What assessment the commissioners have made of the funding implications of a General Synod vote to allow women bishops; and if he will make a statement.
It is very appropriate for the Church, in this season of Advent, to prepare for the arrival of female bishops, and it is proper and reasonable to provide for those who cannot accept the ministry of women in the episcopate. But in addition to its theological and practical flaws, would not the proposal for a new, third province parallel to Canterbury and York cause serious financial damage to the Anglican Church at every level—from the lowest and humblest parochial church council, such as that on which I serve, to the most elevated of bodies, such as the Church Commissioners, on which my hon.
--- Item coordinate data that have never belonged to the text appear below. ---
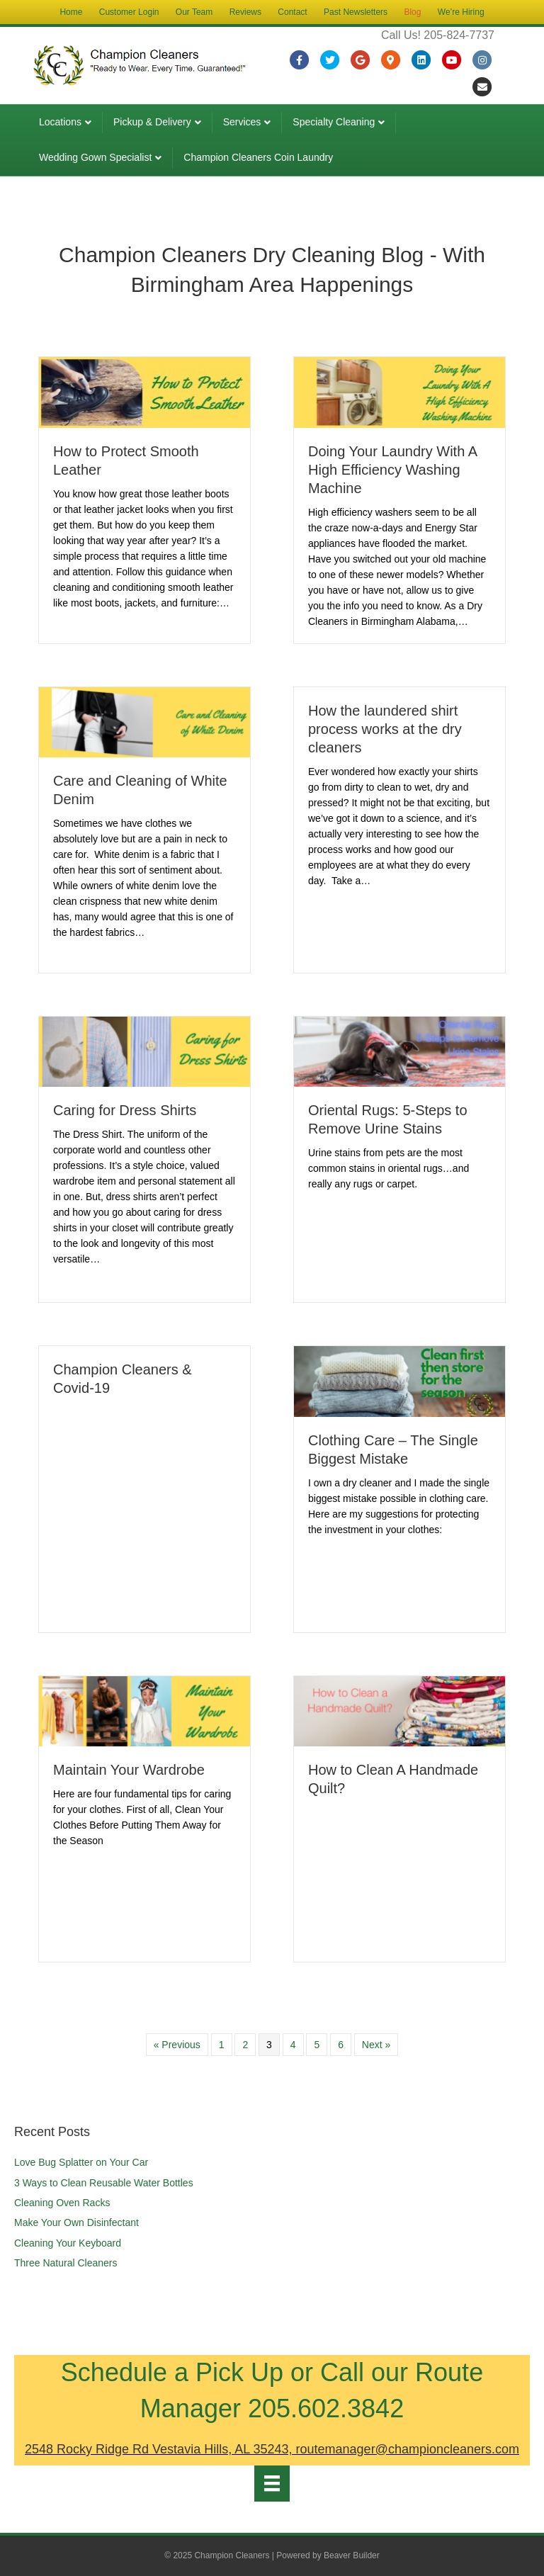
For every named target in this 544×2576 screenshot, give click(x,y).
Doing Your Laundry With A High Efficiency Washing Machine (392, 470)
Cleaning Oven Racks (62, 2202)
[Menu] (272, 2483)
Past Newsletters (355, 12)
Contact (292, 12)
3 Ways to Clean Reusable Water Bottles (103, 2182)
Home (71, 12)
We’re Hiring (461, 12)
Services (242, 122)
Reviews (245, 12)
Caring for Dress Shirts (124, 1110)
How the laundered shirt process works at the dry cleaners (385, 729)
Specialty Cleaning (334, 122)
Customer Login (129, 12)
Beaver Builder (352, 2555)
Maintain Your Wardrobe (129, 1770)
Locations (60, 122)
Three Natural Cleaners (66, 2263)
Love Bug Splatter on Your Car (81, 2162)
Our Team (194, 12)
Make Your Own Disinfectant (76, 2222)
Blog (412, 12)
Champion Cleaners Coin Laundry (258, 157)
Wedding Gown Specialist (95, 157)
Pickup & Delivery (152, 122)
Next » (376, 2044)
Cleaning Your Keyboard (67, 2243)
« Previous (177, 2044)
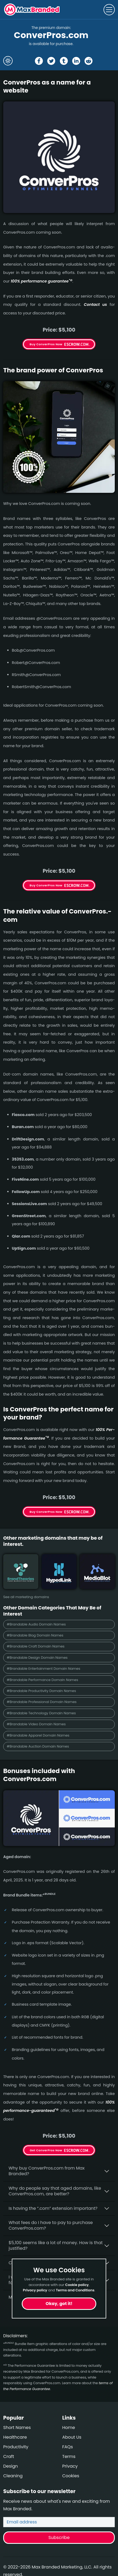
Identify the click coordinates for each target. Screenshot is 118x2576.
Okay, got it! (59, 2303)
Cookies (70, 2476)
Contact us (95, 304)
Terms (68, 2456)
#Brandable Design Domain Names (37, 1657)
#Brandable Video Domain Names (36, 1724)
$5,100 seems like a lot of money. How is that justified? (56, 2245)
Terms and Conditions (75, 2290)
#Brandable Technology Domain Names (41, 1713)
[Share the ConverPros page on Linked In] (76, 61)
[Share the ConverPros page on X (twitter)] (51, 61)
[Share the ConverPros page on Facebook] (39, 61)
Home (68, 2427)
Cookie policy (77, 2285)
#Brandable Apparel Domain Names (38, 1735)
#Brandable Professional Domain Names (42, 1702)
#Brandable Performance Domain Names (42, 1680)
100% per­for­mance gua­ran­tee (41, 281)
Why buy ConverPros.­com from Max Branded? (47, 2171)
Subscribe (58, 2537)
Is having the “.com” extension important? (53, 2208)
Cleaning (13, 2476)
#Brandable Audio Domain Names (36, 1624)
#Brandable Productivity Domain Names (41, 1691)
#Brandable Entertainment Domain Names (43, 1668)
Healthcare (15, 2437)
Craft (8, 2456)
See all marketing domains (26, 1597)
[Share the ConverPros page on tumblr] (64, 61)
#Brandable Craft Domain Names (36, 1646)
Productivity (15, 2447)
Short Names (17, 2427)
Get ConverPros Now (46, 2150)
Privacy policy (35, 2290)
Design (10, 2466)
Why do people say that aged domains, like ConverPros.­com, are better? (55, 2191)
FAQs (67, 2447)
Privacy (70, 2466)
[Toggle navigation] (109, 9)
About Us (71, 2437)
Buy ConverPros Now (46, 344)
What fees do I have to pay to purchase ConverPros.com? (51, 2225)
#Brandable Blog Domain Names (35, 1635)
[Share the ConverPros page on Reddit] (88, 61)
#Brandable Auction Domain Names (38, 1746)
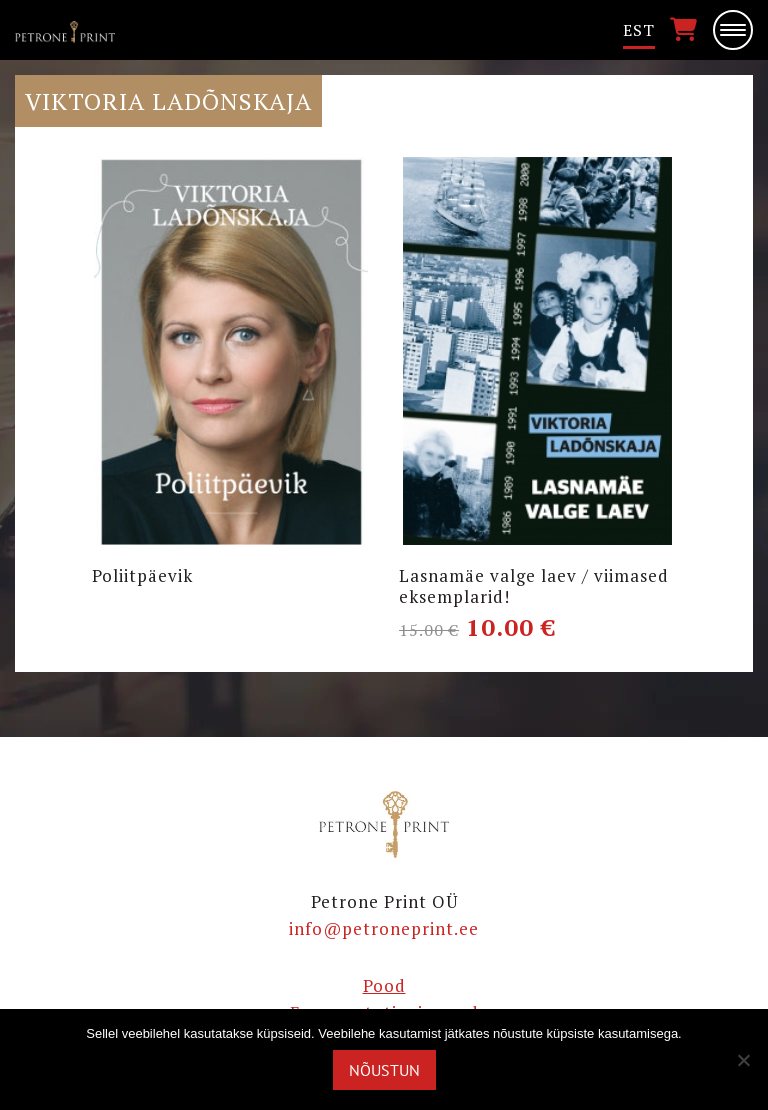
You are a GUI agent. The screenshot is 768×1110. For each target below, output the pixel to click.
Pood (384, 985)
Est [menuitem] (639, 30)
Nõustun (384, 1070)
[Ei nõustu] (743, 1060)
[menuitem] (639, 30)
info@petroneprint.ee (384, 928)
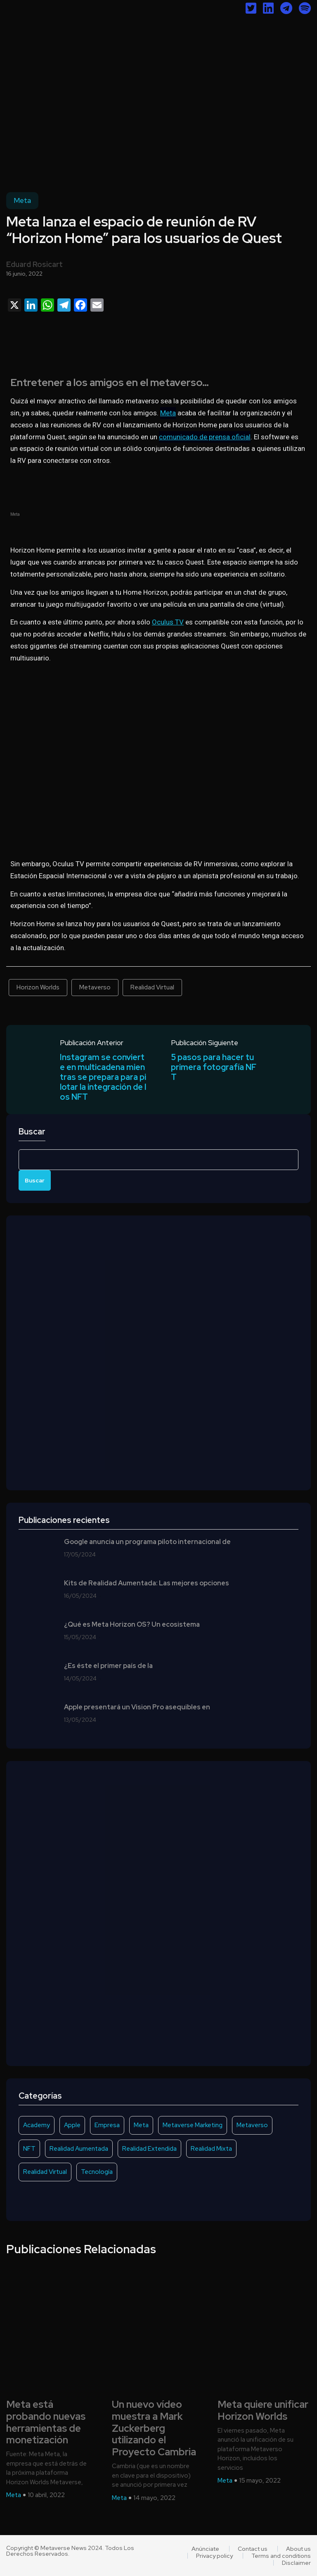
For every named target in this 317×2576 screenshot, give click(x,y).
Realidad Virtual (152, 987)
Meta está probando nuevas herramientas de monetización (45, 2422)
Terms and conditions (281, 2556)
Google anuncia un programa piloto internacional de (147, 1542)
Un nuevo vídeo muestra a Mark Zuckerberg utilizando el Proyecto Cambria (154, 2428)
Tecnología (97, 2172)
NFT (29, 2149)
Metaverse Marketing (192, 2125)
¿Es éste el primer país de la (108, 1666)
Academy (36, 2125)
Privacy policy (214, 2556)
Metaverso (95, 987)
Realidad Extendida (149, 2149)
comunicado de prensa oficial (205, 437)
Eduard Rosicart (34, 264)
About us (298, 2549)
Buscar (32, 1132)
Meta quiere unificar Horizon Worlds (263, 2411)
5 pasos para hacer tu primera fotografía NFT (213, 1067)
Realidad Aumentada (79, 2149)
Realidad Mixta (211, 2149)
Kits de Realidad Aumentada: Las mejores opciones (146, 1583)
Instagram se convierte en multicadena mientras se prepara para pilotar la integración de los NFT (103, 1077)
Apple (72, 2125)
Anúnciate (205, 2549)
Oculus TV (168, 622)
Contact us (252, 2549)
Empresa (107, 2125)
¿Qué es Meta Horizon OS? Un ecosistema (132, 1624)
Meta (22, 200)
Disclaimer (296, 2563)
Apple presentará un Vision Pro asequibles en (137, 1707)
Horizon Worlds (38, 987)
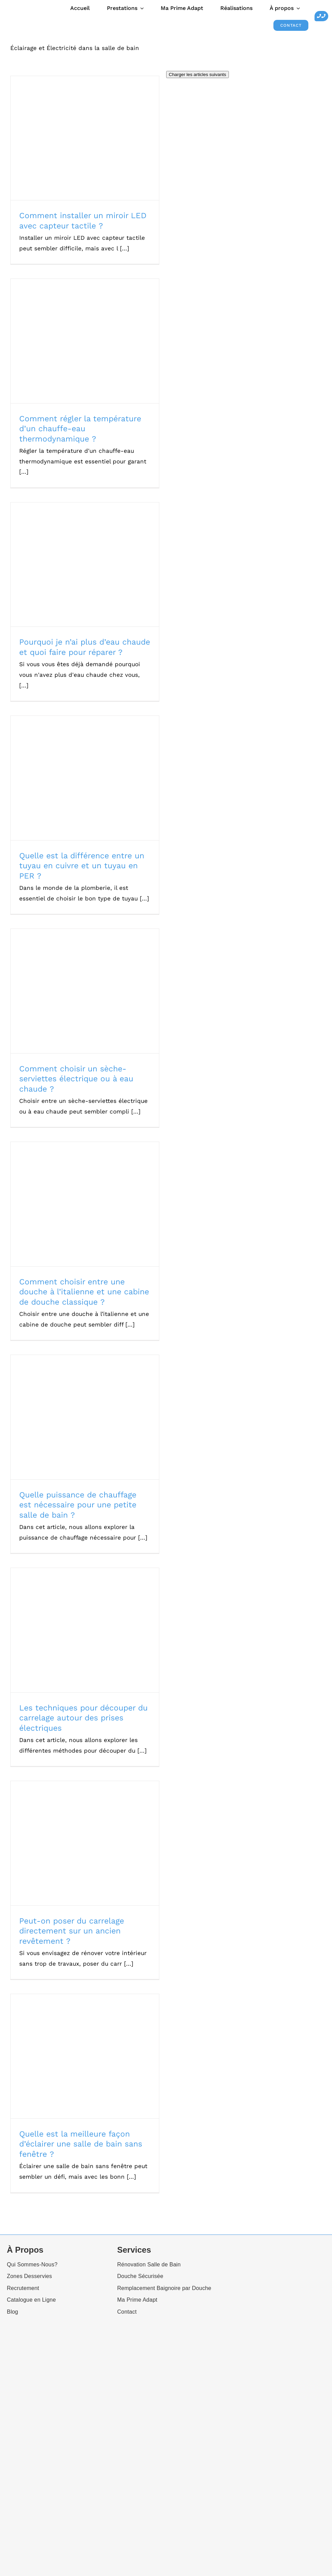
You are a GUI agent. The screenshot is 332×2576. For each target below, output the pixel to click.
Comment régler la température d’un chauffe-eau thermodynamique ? (80, 429)
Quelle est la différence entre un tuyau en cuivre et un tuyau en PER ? (81, 866)
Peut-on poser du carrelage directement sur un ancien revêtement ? (71, 1931)
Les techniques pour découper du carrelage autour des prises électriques (83, 1718)
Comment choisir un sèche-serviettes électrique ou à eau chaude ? (76, 1079)
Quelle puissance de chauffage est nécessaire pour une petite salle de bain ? (77, 1505)
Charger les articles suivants (197, 74)
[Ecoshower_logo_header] (17, 7)
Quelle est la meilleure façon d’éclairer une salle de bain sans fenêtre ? (80, 2144)
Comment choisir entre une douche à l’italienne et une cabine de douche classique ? (84, 1292)
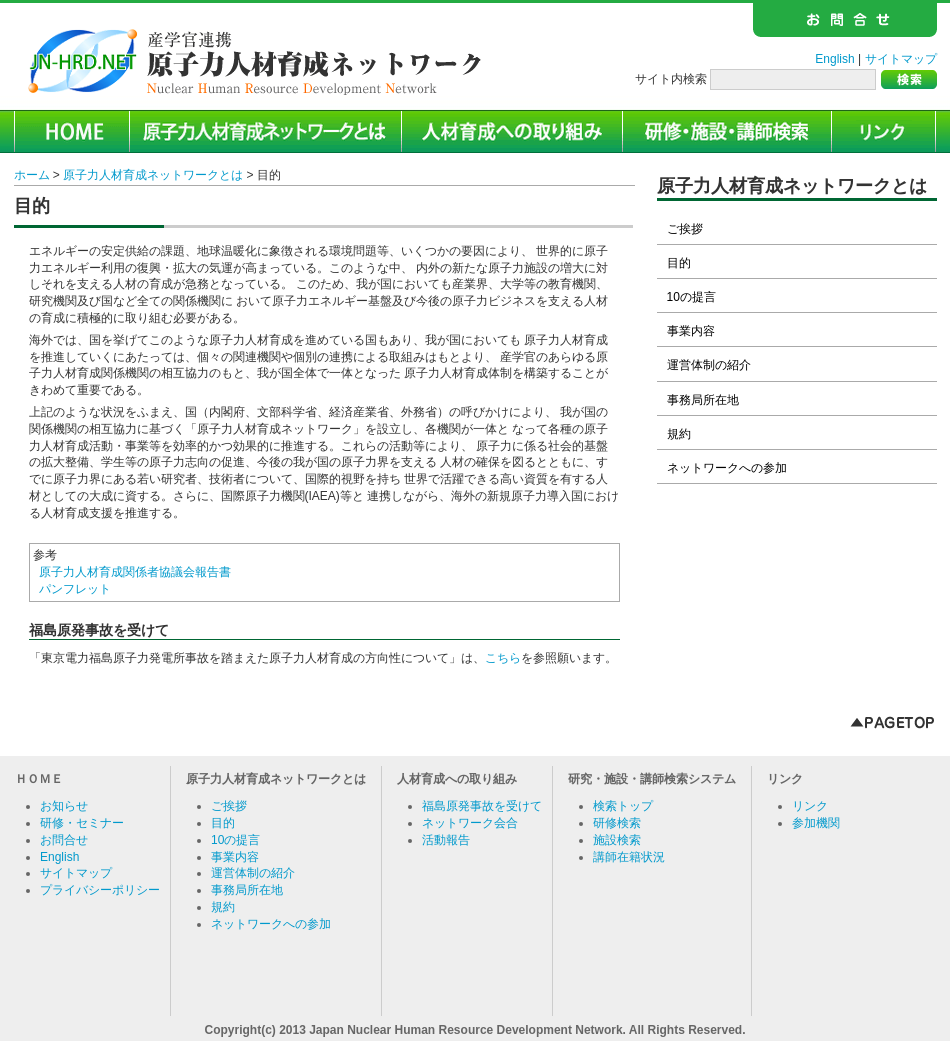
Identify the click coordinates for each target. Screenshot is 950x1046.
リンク (810, 806)
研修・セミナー (82, 823)
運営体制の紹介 (709, 365)
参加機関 (816, 823)
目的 (679, 263)
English (834, 59)
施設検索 (617, 840)
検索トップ (623, 806)
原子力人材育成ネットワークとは (153, 175)
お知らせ (64, 806)
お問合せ (64, 840)
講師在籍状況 (629, 857)
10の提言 (691, 297)
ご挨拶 (685, 229)
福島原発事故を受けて (482, 806)
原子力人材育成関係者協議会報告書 (135, 572)
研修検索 (617, 823)
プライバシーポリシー (100, 890)
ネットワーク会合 (470, 823)
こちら (503, 658)
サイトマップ (901, 59)
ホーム (32, 175)
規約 (679, 434)
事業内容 (691, 331)
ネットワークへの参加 (727, 468)
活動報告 (446, 840)
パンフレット (75, 589)
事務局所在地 (703, 400)
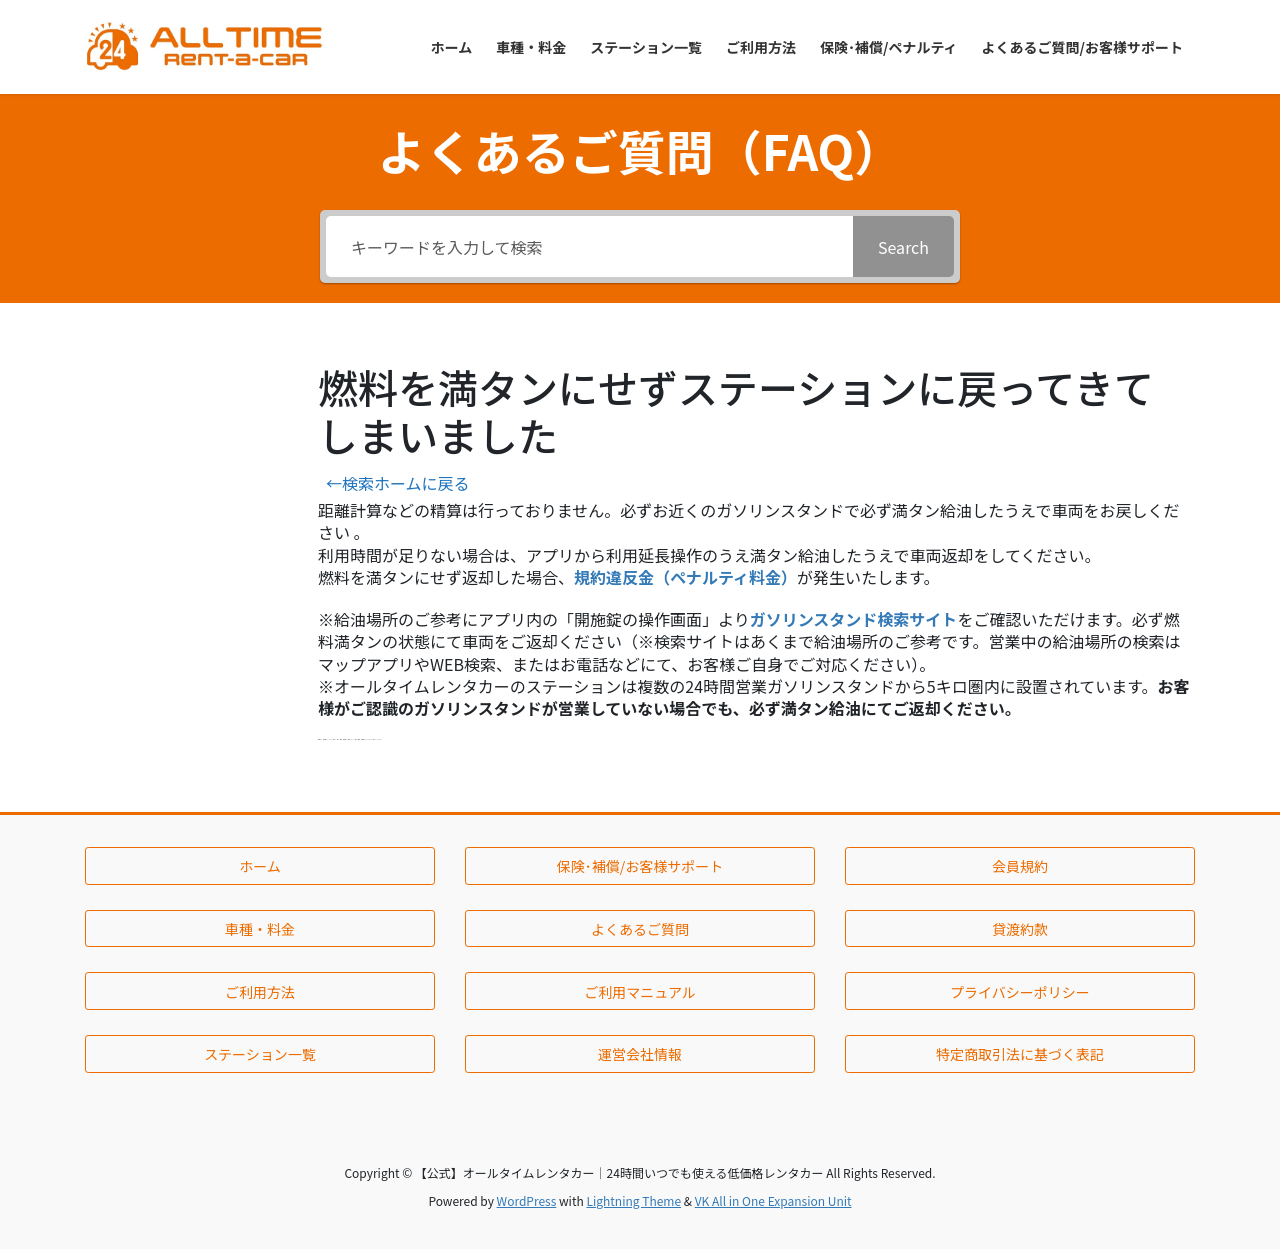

Friend serves?
The question of a third province would doubtless appeal to Michael Fabricant, who is in his place. The General Synod will be asked at its February meeting to take note of the report, and in principle, the decision as to whether it wishes to remove the legal obstacles to women's ministry in the episcopate will come later in the session. The wider point that my hon. Friend makes will of course be taken fully into account.
But does the hon. Gentleman not agree that the Church of England should have learned its lesson about separate arrangements for those who disagree with the general opinion of Synod, and that it would be very helpful if, in the interest of the good governance of the Church, the commissioners undertook a survey of the options mentioned by the Bishop of Rochester in his recent report? That survey will hopefully show that people will not be forced to come to a particular conclusion that is based on money, rather than on the very good sense that the Synod will demonstrate when it agrees to women bishops.
I take note of the hon. Gentleman's point, which reminds me of a comment that you will be very familiar with, Mr. Speaker. I have no instructions to give other than this House directeth me, although in this case it is question of how the Church of England directeth me. On the financial implications, the Church is giving the Bishop of Rochester's report serious consideration and the archbishops have commended it for prayerful study. There is a very long synodical process through which we shall reach the question of women bishops, and I am sure that the hon. Gentleman's point, along with the other points raised, will be taken fully into account when Synod meets in February.